**RECORD SET**
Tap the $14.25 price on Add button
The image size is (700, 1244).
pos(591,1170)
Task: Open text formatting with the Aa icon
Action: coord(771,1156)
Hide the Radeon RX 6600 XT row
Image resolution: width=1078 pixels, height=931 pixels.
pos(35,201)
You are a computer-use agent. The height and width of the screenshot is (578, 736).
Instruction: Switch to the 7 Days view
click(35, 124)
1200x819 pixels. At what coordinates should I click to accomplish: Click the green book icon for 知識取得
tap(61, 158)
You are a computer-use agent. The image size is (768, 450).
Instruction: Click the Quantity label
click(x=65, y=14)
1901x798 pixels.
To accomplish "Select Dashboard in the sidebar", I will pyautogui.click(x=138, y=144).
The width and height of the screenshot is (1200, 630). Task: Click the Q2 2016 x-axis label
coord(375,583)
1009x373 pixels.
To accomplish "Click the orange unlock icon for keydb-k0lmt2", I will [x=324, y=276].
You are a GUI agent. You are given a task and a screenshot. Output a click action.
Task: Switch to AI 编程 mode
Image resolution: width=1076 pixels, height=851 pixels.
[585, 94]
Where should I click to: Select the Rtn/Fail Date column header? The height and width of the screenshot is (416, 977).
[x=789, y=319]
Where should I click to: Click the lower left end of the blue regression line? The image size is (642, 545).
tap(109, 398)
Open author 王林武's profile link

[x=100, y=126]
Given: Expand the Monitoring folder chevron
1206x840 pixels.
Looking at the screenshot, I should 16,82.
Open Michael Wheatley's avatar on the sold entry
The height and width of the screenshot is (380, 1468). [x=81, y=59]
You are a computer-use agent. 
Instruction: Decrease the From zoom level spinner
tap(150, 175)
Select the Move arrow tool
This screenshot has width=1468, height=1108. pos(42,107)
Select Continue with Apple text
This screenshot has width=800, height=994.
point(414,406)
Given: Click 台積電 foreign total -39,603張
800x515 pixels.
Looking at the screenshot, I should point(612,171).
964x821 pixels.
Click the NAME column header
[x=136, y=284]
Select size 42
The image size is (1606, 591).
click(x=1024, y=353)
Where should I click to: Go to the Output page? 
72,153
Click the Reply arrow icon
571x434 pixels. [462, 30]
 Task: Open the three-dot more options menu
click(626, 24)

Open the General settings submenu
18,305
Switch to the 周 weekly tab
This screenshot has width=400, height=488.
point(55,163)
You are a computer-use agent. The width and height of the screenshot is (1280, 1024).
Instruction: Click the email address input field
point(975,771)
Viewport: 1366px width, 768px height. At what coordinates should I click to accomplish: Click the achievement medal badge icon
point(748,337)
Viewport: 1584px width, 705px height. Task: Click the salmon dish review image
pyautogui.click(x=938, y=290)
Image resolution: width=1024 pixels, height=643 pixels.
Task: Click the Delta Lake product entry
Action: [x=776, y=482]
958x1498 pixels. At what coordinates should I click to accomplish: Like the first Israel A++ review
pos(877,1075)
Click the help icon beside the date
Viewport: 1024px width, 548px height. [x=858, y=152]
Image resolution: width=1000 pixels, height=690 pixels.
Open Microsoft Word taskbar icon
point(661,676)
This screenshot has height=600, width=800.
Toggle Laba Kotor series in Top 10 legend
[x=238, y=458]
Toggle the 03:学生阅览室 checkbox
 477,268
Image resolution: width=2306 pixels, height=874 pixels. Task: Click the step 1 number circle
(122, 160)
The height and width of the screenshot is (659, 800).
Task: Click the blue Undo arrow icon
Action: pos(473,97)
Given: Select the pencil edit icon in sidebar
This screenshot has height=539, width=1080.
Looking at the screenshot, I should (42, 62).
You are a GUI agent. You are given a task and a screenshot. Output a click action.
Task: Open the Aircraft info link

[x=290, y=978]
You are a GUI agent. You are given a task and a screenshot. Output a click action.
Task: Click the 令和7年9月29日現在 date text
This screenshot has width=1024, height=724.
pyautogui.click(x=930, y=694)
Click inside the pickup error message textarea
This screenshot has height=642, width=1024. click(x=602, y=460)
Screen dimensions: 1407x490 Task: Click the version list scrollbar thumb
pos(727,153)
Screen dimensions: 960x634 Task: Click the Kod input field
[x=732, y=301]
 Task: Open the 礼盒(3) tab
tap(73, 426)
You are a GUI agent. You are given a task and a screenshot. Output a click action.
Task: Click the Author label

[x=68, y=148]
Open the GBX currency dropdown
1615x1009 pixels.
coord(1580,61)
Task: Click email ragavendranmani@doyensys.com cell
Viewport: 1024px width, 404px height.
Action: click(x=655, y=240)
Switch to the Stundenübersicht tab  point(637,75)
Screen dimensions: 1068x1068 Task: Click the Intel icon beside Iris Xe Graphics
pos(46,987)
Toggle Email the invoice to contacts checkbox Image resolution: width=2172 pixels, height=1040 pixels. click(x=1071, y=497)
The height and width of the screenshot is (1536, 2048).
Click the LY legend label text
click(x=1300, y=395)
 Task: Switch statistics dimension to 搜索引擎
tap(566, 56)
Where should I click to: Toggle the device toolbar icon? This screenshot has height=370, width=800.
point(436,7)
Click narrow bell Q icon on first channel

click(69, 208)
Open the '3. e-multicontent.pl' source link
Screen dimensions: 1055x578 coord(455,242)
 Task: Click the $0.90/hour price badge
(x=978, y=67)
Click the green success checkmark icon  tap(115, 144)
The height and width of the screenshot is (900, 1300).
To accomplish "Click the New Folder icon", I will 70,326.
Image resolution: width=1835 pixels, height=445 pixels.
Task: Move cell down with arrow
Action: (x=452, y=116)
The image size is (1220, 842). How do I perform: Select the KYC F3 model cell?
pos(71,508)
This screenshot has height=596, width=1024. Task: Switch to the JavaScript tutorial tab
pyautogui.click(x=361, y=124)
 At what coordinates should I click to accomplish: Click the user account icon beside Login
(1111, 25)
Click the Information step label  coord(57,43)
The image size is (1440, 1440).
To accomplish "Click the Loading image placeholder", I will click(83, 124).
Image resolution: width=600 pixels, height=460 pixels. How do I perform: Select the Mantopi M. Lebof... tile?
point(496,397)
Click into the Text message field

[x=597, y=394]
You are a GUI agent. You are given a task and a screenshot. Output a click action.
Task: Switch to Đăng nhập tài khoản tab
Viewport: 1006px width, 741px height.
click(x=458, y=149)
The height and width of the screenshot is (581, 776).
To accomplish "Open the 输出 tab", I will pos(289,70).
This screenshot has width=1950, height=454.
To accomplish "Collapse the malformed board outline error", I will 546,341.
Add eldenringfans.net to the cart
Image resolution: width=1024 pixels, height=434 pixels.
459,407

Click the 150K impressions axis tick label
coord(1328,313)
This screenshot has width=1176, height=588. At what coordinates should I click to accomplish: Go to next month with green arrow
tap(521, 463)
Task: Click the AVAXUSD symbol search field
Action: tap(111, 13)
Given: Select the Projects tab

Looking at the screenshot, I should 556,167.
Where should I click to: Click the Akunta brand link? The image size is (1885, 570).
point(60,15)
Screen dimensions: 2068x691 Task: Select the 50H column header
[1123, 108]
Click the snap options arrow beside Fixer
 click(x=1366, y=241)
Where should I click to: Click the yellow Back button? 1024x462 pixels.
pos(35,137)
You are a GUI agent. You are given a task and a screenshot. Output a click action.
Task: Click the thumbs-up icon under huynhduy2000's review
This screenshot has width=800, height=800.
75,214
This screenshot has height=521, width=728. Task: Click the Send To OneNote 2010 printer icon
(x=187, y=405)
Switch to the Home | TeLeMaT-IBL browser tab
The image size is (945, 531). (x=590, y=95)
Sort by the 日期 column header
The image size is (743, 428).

**TASK INSTRUCTIONS**
Lines with the word "computer": copy each one from the data above.

**ANSWER TO THIS PROBLEM**
You are a computer-use agent. The height and width of the screenshot is (578, 736).
You are a computer-use agent. The image size is (768, 450).
You are a computer-use agent. 
You are a computer-use agent. The width and height of the screenshot is (1280, 1024).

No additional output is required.